As vacancy in Boston has dropped a couple of points to 14 percent – the fourth consecutive quarter showing a tightening of office space – rents continue their slow rise, up to an average asking price of $41 per square foot for Class A and $27 per square foot for Class B, both figures a dollar higher than in Q3. But the rising rents aren’t just a function of supply and demand, according to CRESA Partners in our firm’s latest market update. As a result not only of the recent hurricanes, but also significant global market shifts – chiefly greater demand for oil in India and China – tenants can expect many new challenges in the New Year.

Based on industry reports, area construction costs are up about 30 percent. And as construction costs rise, rents follow suit. Rates for petroleum-based products, including carpet, gypsum, wallboard, steel and metal studs, will likely remain high for the foreseeable future.

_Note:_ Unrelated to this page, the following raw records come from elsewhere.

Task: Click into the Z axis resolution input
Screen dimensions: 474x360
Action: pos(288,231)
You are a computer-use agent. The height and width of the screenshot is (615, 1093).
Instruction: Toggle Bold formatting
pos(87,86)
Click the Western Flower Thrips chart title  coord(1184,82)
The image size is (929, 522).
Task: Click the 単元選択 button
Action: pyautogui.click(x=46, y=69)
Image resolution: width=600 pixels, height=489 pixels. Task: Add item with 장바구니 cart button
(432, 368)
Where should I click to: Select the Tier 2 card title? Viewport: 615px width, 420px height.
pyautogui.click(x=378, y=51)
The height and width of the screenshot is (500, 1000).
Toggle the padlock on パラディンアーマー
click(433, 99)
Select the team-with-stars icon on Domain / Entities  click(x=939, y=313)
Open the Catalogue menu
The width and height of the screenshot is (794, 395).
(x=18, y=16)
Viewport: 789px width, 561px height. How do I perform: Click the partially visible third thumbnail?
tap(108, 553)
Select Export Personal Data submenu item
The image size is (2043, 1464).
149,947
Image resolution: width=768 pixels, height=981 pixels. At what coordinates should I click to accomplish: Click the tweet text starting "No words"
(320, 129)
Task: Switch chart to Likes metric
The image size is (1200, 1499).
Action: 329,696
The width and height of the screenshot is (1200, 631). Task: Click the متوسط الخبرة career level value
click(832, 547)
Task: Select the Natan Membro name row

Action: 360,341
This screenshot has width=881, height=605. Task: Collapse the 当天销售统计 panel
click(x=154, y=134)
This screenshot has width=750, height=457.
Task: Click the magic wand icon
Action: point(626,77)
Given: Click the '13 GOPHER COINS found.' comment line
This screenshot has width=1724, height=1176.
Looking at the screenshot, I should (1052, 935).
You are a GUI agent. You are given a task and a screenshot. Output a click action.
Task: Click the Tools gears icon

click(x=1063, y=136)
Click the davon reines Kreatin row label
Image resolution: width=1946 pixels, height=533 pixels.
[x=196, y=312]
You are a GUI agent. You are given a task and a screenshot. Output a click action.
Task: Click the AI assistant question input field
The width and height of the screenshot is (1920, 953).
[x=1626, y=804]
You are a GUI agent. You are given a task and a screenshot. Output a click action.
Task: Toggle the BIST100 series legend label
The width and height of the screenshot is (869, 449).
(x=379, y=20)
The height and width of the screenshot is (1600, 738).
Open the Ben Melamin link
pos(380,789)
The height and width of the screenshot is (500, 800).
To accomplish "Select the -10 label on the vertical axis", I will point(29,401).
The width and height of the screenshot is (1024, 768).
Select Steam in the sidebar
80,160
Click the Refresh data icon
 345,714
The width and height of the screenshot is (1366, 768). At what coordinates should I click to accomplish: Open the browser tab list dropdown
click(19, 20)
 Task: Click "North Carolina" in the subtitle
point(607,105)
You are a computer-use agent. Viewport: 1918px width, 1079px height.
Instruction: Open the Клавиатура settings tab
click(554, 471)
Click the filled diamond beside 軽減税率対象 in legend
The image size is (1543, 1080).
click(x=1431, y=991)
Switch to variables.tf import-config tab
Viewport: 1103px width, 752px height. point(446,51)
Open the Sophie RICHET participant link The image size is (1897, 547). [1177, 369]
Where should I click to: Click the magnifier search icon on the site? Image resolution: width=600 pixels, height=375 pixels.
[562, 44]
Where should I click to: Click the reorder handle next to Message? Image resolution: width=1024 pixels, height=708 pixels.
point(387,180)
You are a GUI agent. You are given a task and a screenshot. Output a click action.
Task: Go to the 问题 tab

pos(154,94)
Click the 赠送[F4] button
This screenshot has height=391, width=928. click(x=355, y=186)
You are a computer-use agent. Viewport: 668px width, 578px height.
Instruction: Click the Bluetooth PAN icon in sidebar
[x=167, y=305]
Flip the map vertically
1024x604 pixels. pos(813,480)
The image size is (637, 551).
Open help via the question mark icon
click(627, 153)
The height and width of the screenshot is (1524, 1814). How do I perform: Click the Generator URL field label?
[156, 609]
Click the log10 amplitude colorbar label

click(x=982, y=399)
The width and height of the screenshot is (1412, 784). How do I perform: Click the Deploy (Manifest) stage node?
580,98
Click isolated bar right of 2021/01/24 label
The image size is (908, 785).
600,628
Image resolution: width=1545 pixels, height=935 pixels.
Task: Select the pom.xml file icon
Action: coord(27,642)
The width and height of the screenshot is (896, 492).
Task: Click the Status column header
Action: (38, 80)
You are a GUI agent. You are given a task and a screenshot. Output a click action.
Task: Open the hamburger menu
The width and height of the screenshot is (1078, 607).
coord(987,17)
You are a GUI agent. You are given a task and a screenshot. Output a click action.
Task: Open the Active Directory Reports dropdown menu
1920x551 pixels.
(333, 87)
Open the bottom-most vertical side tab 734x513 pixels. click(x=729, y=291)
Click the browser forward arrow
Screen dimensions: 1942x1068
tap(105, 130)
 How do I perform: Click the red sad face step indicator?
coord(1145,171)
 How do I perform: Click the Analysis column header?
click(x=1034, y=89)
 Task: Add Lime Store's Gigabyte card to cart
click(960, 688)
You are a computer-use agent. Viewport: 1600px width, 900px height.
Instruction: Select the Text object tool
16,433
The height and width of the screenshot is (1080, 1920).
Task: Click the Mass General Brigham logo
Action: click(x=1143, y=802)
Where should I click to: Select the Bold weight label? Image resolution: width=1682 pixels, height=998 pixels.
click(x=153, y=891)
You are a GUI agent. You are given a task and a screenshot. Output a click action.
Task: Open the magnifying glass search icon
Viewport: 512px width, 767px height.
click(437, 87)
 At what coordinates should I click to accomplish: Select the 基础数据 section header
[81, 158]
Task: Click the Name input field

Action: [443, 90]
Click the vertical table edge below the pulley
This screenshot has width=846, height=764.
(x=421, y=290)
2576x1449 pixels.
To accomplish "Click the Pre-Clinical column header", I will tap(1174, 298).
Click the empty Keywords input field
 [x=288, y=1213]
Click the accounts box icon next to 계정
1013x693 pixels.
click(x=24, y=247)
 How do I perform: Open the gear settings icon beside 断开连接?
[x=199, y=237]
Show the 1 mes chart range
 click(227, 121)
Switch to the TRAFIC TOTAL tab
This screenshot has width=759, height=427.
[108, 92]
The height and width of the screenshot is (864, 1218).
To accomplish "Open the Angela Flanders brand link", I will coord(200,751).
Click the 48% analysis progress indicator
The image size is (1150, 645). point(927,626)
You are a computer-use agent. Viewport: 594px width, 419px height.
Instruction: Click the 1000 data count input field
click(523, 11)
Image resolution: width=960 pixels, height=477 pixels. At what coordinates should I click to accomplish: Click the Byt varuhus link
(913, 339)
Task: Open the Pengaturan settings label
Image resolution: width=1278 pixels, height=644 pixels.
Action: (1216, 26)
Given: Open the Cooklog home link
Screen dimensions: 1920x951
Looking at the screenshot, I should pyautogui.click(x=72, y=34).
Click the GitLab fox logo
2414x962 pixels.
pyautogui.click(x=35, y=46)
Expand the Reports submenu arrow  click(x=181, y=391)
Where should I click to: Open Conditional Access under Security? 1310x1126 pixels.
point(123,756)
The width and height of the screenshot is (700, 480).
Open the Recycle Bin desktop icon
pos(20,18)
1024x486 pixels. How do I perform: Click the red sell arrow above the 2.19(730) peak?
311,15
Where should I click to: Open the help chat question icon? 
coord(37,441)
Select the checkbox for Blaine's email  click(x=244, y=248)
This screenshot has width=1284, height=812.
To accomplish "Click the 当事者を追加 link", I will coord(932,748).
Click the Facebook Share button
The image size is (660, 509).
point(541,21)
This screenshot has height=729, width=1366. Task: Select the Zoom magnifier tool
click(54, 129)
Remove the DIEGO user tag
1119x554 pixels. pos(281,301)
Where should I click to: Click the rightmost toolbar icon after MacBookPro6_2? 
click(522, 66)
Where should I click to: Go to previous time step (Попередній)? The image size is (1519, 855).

Tenants this winter will also be hit with considerably higher costs to light and heat their offices. Electrical rates have almost doubled, with the cost for lights and plugs, which used to average $1.25 per square foot, now running $2.00 per square foot. Meanwhile, as transportation costs increase for oil and gas, delivery companies are hiking their surcharges for ground and air shipments by approximately 20 percent.

To deal with these price hikes, tenants need to budget accordingly, but they also should be proactive in negotiating for the most competitive rates with multiple vendors. If tenants receive the right counsel, they can reduce their exposure and save tens of thousands of dollars. Key to this process is working with project managers who perform upfront “value engineering” to determine costs and savings.

As the market becomes less tenant friendly, this proactive approach also applies to negotiating with landlords. Tenants should strive to protect all of their interests, including not only the cost of rent, but also tenant improvement allowances and numerous additional lease-negotiating points that often are not considered and can result in significant savings.

Looking at the traditional market signposts, the Boston market continues to be active. In the downtown towers, vacancy in the top floors is as low as 5 percent, with asking rents now up to $55 per square foot. But while local leasing activity continues to be strong, job growth is still modest. The office recovery is also tempered by the possibility that 250,000 to 400,000 square feet may become available in the Prudential Center as a result of Procter & Gamble’s takeover of Gillette.

Some larger tenants evaluating the market include: WilmerHale (325,000 square feet), Sovereign Bank (150,000 square feet), Hill Holliday (125,000 square feet), Putman Investments (300,000 square feet) and Eaton Vance (250,000 square feet).

The past year was a healthy one for investment sales in Boston, including ING Clarion’s acquisition of 101 Arch St., and the purchase of 31 St. James Ave. and 75 Arlington St. by Liberty Mutual.

Recent development news has also been promising. The limited availability of contiguous blocks of downtown space over 100,000 square feet is encouraging developers to consider new speculative office projects. These include Equity Office Property’s 1 million-square-foot, mixed-use project at Russia Wharf and 500,000 square feet at Fallon Co.’s Fan Pier project.

While Boston is leading the area’s commercial real estate rebound, the outlying markets are beginning to pick up the pace.

Cambridge Tightens Up

In Cambridge, vacancy for Class A and B office space dropped for the third consecutive quarter to 14 percent, and lab availability, now down to 11.9 percent, continues to fall as well. While tenants still have the upper hand in this office market, few options exist for tenants looking for 25,000-plus square feet of laboratory space. Average asking rents for Class A space is $33 per square foot, up $1 per square foot from last quarter, while laboratory (NNN) rents have reached the $50-per-square-foot level.

Suburbs Up the Ante

In our firm’s Q3 market update, we reported that Waltham was the hottest of the suburban markets for leasing activity. That continues to be the case, with Route 128 West vacancy falling a point to 18 percent and Class A office average asking rents now up to $31 per square foot. But the recovery is finally migrating north and further west, as Burlington and surrounding towns experienced their first rent increase for Class A and B office space in more than a year. Average asking rents along Route 128 North are $21.50 per square foot for Class A and $17.00 per square foot for Class B. That same trend applies to the Route 495 market as well, with Q4 office average rentals edging up ($18.00 for Class A, $14.25 for Class B).

Looking ahead, for the immediate future, tenants can still lock into favorable terms for lease renewals and relocations. But in 2006, we will reach a more balanced market, and tenants can expect to yield some of the leverage they have enjoyed for so long.

Our advice to tenants is to be resourceful and forward thinking. They should conduct due diligence before they select a new facility, and make sure they protect all their interests before and during lease negotiations. That will help make 2006 a happier and financially healthier New Year for tenants throughout Greater Boston.